Nico Hülkenberg (li.) und Mick Schumacher
Fotocredit: Imago
Der Dominanz von Max Verstappen und Red Bull scheinen auch in der Formel-1-Saison 2023 keine Grenzen gesetzt zu sein. Satte 40 Sekunden klafften zwischen dem Niederländer und dem Drittplatzierten Fernando Alonso. Ein Bild von Überlegenheit - das laut Hans-Joachim Stuck bislang aber nur zum Teil enthüllt wurde.
"Ich kann mir vorstellen, dass Verstappen mit diesem Vorsprung nicht alles gezeigt hat", erklärte der frühere Formel-1-Pilot im exklusiven Interview mit Eurosport. "Das heißt, dass Red Bull mehr in petto hat, als sie auf den Tisch gelegt haben." Auch wenn bei der Konkurrenz nun die "Alarmglocken schrillen", sei die Performance von Red Bull in Bahrain "noch kein Garant für den WM-Titel".
Neben dem Triumphzug der Bullen stand mit Fernando Alonso auch ein Altmeister im Mittelpunkt. Der 41-jährige Asturier bezauberte die Massen mit seinen Qualitäten auf dem Asphalt und schnappte sich sein insgesamt 99. Podium. "Mit seinen Kämpfen hat er das Herz eines jeden Motorsport-Fans höherschlagen lassen", schwärmte Stuck. "Er ist motiviert bis zu den letzten Haarspitzen."

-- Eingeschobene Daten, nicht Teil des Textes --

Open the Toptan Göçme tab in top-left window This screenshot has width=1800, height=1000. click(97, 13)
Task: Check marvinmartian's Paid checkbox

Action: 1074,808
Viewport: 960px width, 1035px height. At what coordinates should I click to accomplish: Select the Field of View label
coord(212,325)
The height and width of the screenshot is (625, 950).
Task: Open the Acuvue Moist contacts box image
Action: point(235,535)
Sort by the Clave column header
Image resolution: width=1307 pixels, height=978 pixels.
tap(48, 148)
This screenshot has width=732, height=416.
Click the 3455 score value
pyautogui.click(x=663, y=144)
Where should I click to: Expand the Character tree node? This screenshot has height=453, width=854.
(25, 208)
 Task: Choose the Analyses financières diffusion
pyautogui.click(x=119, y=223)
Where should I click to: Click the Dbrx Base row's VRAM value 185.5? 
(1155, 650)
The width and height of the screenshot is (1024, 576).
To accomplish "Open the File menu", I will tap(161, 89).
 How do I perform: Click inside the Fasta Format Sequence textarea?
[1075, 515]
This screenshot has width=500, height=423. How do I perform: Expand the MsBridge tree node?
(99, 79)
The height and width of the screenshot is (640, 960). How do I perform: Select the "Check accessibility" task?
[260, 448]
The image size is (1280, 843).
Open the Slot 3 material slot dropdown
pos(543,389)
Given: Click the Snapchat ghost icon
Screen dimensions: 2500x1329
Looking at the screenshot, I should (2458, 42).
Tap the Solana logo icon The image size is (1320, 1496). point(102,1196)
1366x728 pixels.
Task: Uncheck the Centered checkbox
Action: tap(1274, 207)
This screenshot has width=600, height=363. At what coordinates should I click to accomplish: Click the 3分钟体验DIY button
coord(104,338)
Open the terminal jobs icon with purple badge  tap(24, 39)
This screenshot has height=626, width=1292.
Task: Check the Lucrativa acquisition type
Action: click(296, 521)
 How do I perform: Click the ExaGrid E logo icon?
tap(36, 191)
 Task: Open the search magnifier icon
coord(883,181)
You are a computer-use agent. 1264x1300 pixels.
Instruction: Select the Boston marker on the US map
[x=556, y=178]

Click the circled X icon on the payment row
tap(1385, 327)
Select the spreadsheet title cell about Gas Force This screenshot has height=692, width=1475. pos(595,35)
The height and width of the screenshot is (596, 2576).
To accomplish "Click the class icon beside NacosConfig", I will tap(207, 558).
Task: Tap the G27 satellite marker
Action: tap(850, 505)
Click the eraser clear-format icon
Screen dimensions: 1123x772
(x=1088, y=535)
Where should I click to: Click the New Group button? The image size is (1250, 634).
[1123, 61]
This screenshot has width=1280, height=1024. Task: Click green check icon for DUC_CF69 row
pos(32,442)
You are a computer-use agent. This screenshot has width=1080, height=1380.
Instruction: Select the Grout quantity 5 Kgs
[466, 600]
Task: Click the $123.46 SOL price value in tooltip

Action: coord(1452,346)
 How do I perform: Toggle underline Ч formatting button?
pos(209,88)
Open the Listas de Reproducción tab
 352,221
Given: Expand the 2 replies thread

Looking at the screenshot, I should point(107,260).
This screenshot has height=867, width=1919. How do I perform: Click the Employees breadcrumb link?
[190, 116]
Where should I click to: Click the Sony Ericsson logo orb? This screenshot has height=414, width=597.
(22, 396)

Nico Hülkenberg erlebte indes ein Comeback mit gemischten Gefühlen. Der einzige deutsche Starter im Feld raste im Qualifying noch auf einen starken zehnten Platz, im Rennen wurde er aufgrund eines Frontflügelschadens in der ersten Runde durchgereicht. "Mich hat überrascht, dass er im Rennen so weit hinten war", sprach Stuck über die fehlende Pace des Haas-Boliden und fügte an: "Das zeigt, dass Mick Schumacher im vergangenen Jahr doppelt Unrecht getan wurde."
Das Interview führte Christoph Niederkofler.
Herr Stuck, irgendwie hatte man in Bahrain das Gefühl das fast alles beim Alten geblieben ist - aber eben nur fast. Aston Martin und Fernando Alonso sorgten wohl für die größten Schlagzeilen. Wie schätzen Sie diesen einzigartigen Coup ein?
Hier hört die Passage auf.